I also need to return to Davin’s comment about the Fettercairn 40 which I used as an example for unnecessary colouring in my E-pistle. The fact that the entire Macallan Sherry Oak range right from the entry level 10 year old is not coloured – this may come as a surprise to some readers but it is true – clearly shows that potentially inconsistent colour is not much of an issue with single malts. If it’s ok for the Macallan 10, why shouldn’t it be for the Fettercairn 40? I am positively convinced that no member of the blogosphere who would have had the chance to sample an uncoloured version of this malt would have complained if it were only “bright gold” instead of “dark amber”.
Industry vs. Consumer vs. Blogger
Let me quote a core passage of Davin’s E-pistle:
“We know that overwhelmingly, the core customers for official bottlings of malt whisky value colour consistency. Certainly some smaller distillers and independents can afford to pander to a vocal segment of the blogosphere that demands an end to colouring. In doing so these distillers reap the rewards of glowing word-of-mouth. But for the most part, whisky’s most reliable customers may never visit a whisky blog in their lives. So those who make their living selling whisky might want to know if those who protest so vociferously are likely, in their whole lives, to purchase more than a couple of bottles of standard OB whisky. Or, are they more likely to drink independent bottlings (the more obscure the better) and samples picked up at whisky fairs, clubs, and exchanges, along with their aggressively sought-after review samples.”
Is this the state of the whisky world in 2011? Do distilleries only drop colouring to please those pesky online commentators?
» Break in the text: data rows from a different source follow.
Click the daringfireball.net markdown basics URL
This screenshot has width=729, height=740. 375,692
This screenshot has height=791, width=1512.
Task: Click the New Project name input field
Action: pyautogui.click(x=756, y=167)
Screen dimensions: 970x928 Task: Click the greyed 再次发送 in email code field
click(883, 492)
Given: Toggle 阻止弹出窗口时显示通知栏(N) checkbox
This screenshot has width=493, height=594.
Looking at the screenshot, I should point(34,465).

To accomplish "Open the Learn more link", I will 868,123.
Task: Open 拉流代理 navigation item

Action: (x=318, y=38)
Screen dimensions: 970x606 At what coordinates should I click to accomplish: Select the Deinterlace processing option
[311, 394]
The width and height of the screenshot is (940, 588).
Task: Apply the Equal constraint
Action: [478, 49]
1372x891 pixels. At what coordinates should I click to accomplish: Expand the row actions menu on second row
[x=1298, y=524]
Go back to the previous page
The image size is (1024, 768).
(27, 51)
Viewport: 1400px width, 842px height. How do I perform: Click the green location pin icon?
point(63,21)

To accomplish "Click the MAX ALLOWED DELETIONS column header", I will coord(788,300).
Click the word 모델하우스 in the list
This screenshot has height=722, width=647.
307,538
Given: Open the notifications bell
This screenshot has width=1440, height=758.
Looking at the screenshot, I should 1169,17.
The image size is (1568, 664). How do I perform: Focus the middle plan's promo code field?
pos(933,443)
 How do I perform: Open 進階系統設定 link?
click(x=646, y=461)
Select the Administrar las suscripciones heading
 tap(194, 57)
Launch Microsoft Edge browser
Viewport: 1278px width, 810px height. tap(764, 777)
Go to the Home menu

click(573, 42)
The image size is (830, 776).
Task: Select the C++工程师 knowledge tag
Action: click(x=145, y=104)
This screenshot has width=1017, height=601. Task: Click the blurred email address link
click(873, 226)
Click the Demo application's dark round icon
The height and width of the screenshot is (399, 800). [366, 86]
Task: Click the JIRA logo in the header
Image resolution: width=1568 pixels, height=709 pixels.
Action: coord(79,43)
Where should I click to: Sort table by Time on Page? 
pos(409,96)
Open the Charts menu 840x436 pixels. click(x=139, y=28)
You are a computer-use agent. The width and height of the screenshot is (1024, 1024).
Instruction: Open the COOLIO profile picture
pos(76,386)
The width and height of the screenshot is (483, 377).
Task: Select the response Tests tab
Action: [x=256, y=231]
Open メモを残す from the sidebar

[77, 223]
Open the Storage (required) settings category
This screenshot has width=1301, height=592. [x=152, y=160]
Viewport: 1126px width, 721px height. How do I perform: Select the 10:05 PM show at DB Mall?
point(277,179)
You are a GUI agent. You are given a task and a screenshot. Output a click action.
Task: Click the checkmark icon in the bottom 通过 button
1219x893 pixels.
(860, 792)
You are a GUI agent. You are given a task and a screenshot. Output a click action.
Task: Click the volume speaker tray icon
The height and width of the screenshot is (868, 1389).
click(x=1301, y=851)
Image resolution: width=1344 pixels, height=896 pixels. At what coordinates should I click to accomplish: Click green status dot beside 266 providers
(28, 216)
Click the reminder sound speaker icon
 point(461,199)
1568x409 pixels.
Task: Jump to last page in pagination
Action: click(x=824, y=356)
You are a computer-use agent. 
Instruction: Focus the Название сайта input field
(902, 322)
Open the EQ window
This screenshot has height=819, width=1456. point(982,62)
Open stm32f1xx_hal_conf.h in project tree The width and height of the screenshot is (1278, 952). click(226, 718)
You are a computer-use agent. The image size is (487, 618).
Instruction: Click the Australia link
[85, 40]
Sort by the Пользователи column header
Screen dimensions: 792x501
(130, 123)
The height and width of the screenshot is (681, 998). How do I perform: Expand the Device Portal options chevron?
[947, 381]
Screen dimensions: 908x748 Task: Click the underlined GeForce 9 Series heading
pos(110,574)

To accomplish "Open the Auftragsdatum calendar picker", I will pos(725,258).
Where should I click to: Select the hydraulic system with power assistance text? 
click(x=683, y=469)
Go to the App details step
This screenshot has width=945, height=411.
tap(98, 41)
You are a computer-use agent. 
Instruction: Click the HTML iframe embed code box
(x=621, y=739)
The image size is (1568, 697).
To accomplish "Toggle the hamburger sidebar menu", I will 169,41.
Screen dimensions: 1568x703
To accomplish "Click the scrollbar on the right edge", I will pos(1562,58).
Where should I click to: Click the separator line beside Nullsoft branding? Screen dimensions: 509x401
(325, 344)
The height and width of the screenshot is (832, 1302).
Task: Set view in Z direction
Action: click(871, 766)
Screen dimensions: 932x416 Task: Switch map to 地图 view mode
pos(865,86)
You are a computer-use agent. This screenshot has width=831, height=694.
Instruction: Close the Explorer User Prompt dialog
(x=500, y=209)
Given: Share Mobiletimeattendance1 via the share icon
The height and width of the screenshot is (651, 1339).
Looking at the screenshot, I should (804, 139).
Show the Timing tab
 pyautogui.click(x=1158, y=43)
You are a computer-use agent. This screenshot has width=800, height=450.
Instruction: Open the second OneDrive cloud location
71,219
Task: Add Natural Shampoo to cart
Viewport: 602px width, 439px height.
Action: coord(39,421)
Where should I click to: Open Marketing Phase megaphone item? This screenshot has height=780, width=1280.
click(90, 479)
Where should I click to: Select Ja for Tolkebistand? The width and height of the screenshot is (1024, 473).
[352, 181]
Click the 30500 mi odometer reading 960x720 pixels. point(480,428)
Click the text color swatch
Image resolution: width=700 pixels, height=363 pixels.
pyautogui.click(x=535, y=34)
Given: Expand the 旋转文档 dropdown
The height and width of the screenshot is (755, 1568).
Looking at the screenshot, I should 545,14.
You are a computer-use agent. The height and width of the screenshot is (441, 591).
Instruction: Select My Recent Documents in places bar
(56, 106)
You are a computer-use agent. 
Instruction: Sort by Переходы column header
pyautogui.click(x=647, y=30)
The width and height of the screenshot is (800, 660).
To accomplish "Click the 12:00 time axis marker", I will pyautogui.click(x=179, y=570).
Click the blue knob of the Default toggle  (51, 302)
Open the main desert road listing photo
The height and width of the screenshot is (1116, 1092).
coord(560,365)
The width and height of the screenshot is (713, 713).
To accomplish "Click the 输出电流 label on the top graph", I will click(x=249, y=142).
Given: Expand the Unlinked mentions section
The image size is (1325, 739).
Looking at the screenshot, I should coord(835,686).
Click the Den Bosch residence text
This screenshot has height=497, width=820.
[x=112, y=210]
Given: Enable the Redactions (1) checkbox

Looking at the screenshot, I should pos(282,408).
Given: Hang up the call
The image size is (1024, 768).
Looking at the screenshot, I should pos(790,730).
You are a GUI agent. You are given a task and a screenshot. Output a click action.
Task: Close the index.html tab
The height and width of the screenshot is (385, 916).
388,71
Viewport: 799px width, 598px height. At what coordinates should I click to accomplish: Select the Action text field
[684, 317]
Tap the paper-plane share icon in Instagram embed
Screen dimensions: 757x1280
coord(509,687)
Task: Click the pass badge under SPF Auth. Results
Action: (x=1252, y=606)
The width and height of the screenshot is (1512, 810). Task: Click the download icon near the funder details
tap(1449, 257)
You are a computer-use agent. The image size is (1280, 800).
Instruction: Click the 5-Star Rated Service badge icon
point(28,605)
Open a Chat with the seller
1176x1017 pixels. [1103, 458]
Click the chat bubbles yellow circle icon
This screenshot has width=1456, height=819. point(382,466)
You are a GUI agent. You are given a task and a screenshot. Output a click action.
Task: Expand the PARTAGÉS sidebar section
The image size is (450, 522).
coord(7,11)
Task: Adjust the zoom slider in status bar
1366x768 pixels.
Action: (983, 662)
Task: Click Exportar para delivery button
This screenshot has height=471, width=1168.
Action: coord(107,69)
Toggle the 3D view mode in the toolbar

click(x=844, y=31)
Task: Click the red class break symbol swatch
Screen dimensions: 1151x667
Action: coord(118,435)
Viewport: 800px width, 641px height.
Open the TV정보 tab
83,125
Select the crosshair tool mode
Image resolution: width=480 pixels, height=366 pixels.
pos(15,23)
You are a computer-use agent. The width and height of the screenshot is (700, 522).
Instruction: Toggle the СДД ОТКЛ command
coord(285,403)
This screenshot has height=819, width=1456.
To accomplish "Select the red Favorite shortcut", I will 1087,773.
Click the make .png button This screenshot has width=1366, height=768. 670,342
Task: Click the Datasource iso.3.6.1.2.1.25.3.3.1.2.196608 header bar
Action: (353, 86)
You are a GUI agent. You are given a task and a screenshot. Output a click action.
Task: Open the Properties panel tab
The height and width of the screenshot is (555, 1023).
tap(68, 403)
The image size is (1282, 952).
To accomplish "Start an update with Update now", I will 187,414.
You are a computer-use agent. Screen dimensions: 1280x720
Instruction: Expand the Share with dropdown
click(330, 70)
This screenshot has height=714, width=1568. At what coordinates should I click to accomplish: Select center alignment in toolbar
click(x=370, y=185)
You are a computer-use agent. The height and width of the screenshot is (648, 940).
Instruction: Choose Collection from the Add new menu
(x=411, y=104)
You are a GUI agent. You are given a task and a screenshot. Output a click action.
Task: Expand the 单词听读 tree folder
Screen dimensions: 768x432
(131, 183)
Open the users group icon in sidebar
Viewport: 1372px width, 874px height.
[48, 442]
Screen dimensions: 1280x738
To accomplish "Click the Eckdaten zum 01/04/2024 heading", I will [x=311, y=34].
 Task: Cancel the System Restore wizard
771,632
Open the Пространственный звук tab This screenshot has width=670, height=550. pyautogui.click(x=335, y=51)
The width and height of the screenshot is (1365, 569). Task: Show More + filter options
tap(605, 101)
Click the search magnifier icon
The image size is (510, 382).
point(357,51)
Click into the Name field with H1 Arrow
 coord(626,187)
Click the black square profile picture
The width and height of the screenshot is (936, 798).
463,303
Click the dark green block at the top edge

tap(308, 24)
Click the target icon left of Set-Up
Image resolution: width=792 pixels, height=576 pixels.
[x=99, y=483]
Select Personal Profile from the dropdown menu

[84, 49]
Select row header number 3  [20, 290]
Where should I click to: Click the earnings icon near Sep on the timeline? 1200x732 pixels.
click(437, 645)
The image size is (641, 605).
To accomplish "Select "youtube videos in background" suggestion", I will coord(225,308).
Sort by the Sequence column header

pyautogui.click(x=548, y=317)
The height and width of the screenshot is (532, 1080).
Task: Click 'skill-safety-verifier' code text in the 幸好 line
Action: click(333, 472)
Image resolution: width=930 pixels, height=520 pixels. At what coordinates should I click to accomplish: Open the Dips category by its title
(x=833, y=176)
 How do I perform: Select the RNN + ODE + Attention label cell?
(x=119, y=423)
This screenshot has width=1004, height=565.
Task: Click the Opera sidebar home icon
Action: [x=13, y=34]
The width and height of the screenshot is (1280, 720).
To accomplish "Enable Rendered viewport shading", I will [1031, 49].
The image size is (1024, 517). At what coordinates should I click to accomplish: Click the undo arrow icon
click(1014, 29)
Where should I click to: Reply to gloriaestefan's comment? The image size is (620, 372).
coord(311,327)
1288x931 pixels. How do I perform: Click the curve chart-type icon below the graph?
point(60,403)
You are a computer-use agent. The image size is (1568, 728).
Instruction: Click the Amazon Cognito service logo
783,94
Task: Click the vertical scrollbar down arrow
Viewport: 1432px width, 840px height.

Are distilleries blogger whores or are bloggers distillery whores? Are consumers just a herd of manipulated sheep?
Of course this is an exaggerated, if not distorted picture. But yet it is not entirely imaginary. The relationship between bloggers, consumers and the whisky industry is very complex. I have the feeling that when speaking out positive about the industry bloggers in general are embraced as multiplicators, whereas they are seen as a loud but unimportant minority when it comes to criticism. And of course not all bloggers are alike, just as the whisky industry is no grey and uniform mass. Press trips and freebies are a valuable commoditiy in some blogger circles.
Being a whisky blogger automatically brings you in a position where you are a middleman between the industry and the consumer, not to mention your relationship with other bloggers. The blogosphere is full of geeks like me that don’t represent a statistical cross-section of the whisky market. But you must not underestimate the number of blog readers who are significantly less geeky than the bloggers themselves. And even those have their own opinons. There are plenty of ways how to cope with this situation, but sometimes you just can’t help the feeling of falling between the stools.
Neither have I ever been an industry insider, nor do I have close contacts to the industry, so I consider my blogging to be consumer oriented, well knowing that I am not an average consumer myself. While trying to be as objective as possible, I don’t see the need to defend the industry. The marketing budgets they have should be sufficient to make their points clear.
Sitting between the stools may not always be the most comfortable position, but it can give you some interesting perspectives at times.